March 2021 non-farm payrolls highlights
- Prior was 379K
- Unemployment rate 6.0% vs 6.0% expected
- Prior unemployment rate 6.2%
- Participation rate 61.5% vs 61.5% expected (was 62.8% pre-pandemic)
- Prior participation rate 61.4%
- Underemployment rate 10.7% vs 11.1% prior
- Average hourly earnings -0.1% m/m vs +0.1% expected
- Average hourly earnings +4.2% y/y vs +4.5% expected
- Average weekly hours 34.9 vs 34.7 expected
- Two month net revision +156K
- Change in private payrolls +780K vs +643K expected
- Change in manufacturing payrolls +53K vs +35K expected
- Long-term unemployed at 4.2m vs 4.1m prior
- The employment-population ratio, at 57.8% vs 57.6% prior
- Full report
This report lands on Good Friday into a thin market and we saw some quick pops in the US dollar but not as large as you would expect. The unemployment rate was in line with estimates but given the uptick in the participation rate, that's good news.
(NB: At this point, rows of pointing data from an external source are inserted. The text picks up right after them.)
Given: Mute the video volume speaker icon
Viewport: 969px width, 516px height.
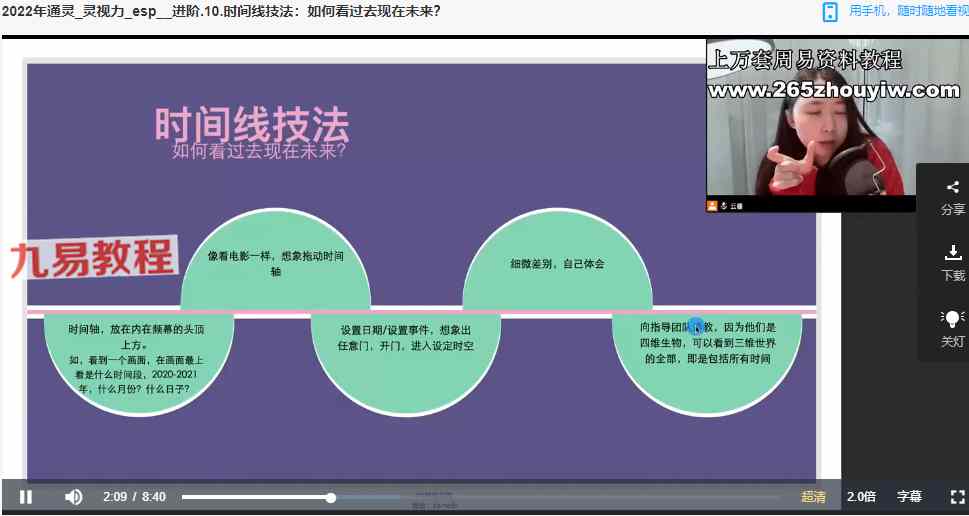Looking at the screenshot, I should click(x=74, y=497).
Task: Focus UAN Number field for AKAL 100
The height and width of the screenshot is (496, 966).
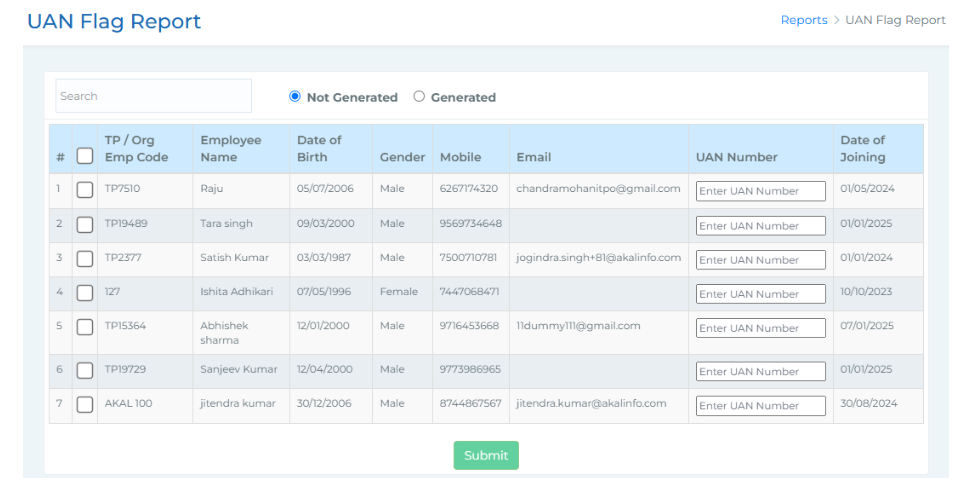Action: click(760, 406)
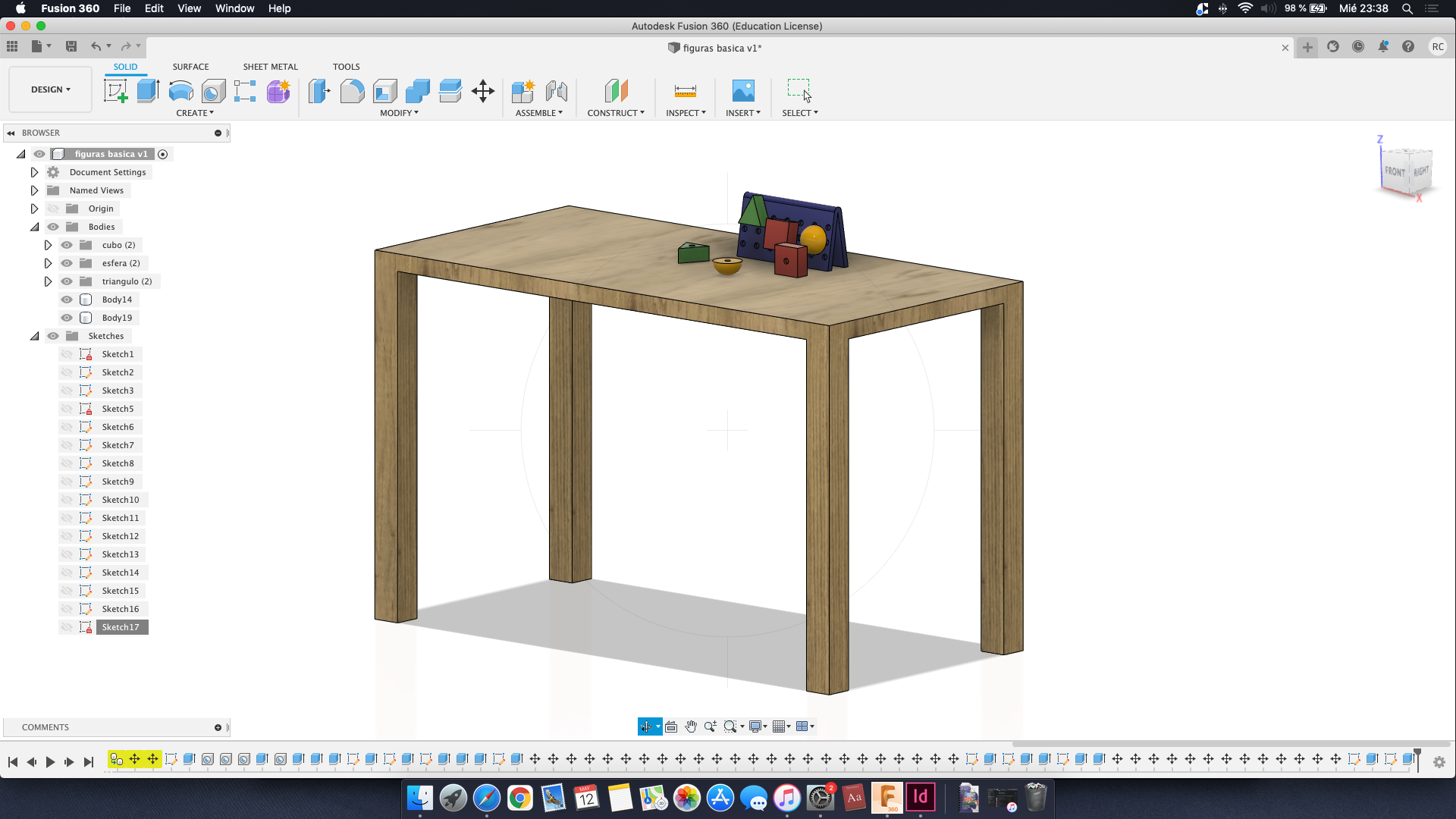Select the Create Sketch tool
Viewport: 1456px width, 819px height.
[x=116, y=91]
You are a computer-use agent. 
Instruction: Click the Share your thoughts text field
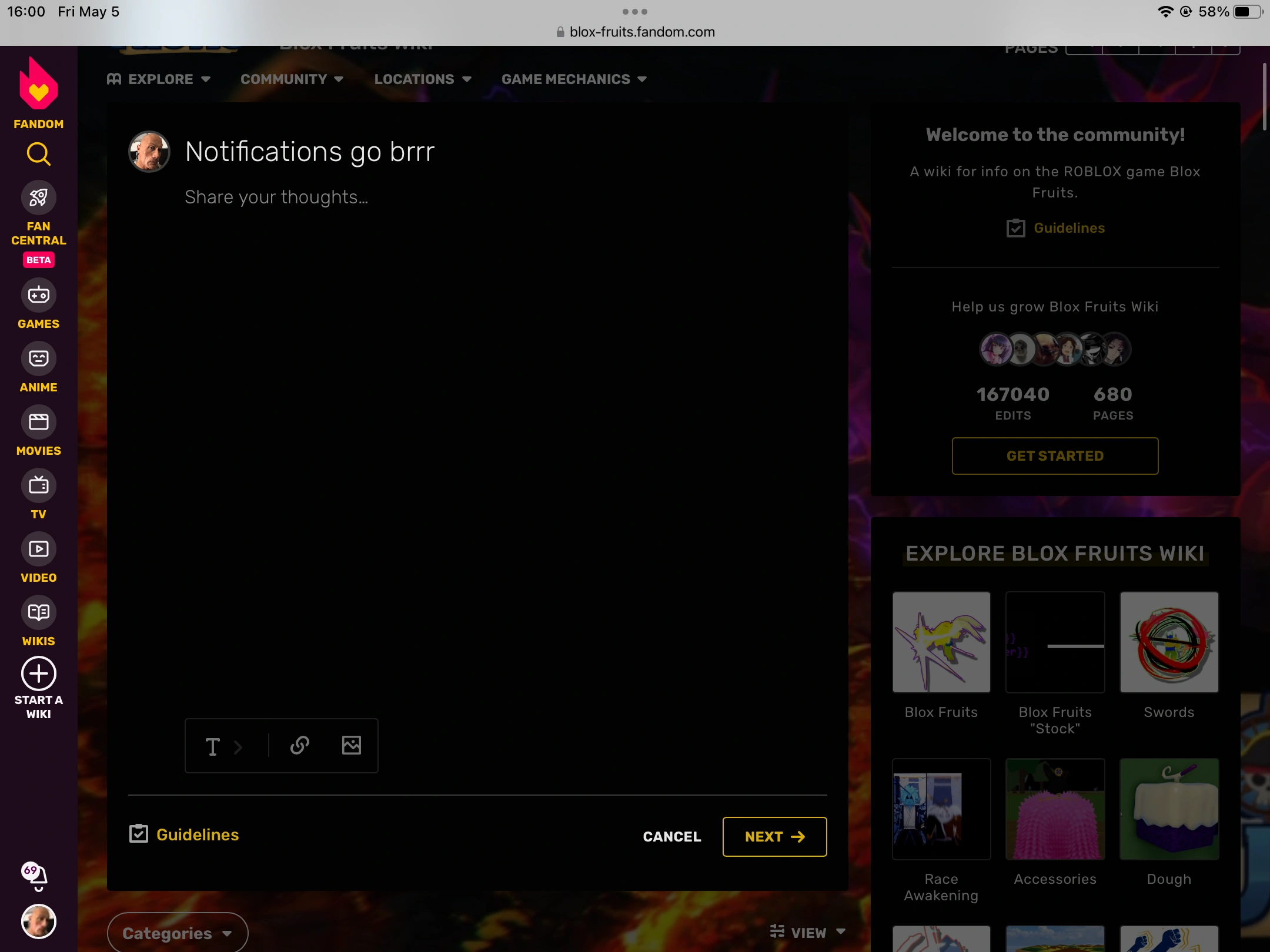pos(276,197)
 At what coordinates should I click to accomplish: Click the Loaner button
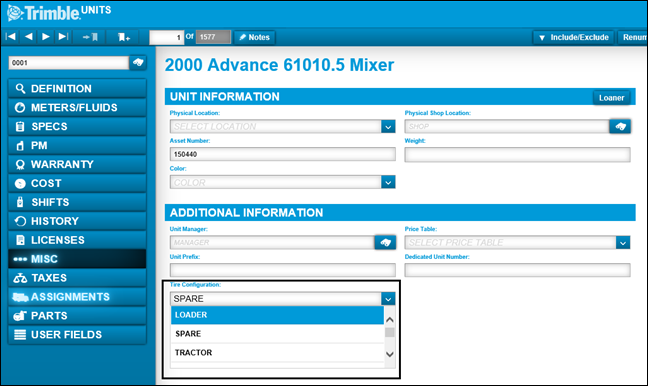tap(612, 98)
There's nothing to dislike in this report and it should continue to lift USD/JPY and USD/CHF. I don't see it changing much from the Fed's perspective; we'll need quite a few of these kinds of reports to sop up all the slack in the workforce.
The leisure and hospitality sector was the biggest driver with 280K jobs but that's not as much as you would think with the big headline. That means there's more re-hiring that hasn't yet taken place and will keep the numbers high for months to come. Otherwise, the job gains were broad-based.